* Raw records
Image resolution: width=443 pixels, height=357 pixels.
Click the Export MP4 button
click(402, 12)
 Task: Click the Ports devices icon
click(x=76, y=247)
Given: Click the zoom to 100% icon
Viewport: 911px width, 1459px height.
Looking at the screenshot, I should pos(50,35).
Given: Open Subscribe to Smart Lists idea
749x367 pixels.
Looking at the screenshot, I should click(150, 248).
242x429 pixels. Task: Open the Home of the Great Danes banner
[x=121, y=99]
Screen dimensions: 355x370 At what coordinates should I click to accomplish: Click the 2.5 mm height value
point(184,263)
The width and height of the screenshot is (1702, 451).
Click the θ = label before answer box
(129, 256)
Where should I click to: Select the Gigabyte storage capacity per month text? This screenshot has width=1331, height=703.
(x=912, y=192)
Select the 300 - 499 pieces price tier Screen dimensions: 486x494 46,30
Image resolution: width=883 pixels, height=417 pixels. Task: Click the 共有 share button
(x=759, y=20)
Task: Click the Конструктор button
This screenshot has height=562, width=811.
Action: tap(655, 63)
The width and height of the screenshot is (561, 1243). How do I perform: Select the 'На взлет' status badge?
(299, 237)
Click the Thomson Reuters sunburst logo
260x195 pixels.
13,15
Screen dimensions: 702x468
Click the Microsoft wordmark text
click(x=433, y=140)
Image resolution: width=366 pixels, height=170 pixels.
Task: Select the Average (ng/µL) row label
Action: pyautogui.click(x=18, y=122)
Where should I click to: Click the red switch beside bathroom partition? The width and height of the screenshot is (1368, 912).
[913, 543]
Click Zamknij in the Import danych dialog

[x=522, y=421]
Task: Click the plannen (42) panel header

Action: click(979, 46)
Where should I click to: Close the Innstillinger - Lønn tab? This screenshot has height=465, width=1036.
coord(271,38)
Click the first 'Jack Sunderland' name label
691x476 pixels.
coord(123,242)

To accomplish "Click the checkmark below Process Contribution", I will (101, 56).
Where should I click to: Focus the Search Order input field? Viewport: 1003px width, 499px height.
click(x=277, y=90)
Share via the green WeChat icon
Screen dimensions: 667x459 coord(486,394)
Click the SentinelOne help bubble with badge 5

* Objective
Starting with the line that contains "Task: Click the Конструктор button" and going on through the line that contains "coord(123,242)", arrange those lines of the items above as a JSON list of strings, one string per line, with blank lines left out.

* Answer to the task
[
  "Task: Click the Конструктор button",
  "This screenshot has height=562, width=811.",
  "Action: tap(655, 63)",
  "The width and height of the screenshot is (561, 1243). How do I perform: Select the 'На взлет' status badge?",
  "(299, 237)",
  "Click the Thomson Reuters sunburst logo",
  "260x195 pixels.",
  "13,15",
  "Screen dimensions: 702x468",
  "Click the Microsoft wordmark text",
  "click(x=433, y=140)",
  "Image resolution: width=366 pixels, height=170 pixels.",
  "Task: Select the Average (ng/µL) row label",
  "Action: pyautogui.click(x=18, y=122)",
  "Where should I click to: Click the red switch beside bathroom partition? The width and height of the screenshot is (1368, 912).",
  "[913, 543]",
  "Click Zamknij in the Import danych dialog",
  "[x=522, y=421]",
  "Task: Click the plannen (42) panel header",
  "Action: click(979, 46)",
  "Where should I click to: Close the Innstillinger - Lønn tab? This screenshot has height=465, width=1036.",
  "coord(271,38)",
  "Click the first 'Jack Sunderland' name label",
  "691x476 pixels.",
  "coord(123,242)"
]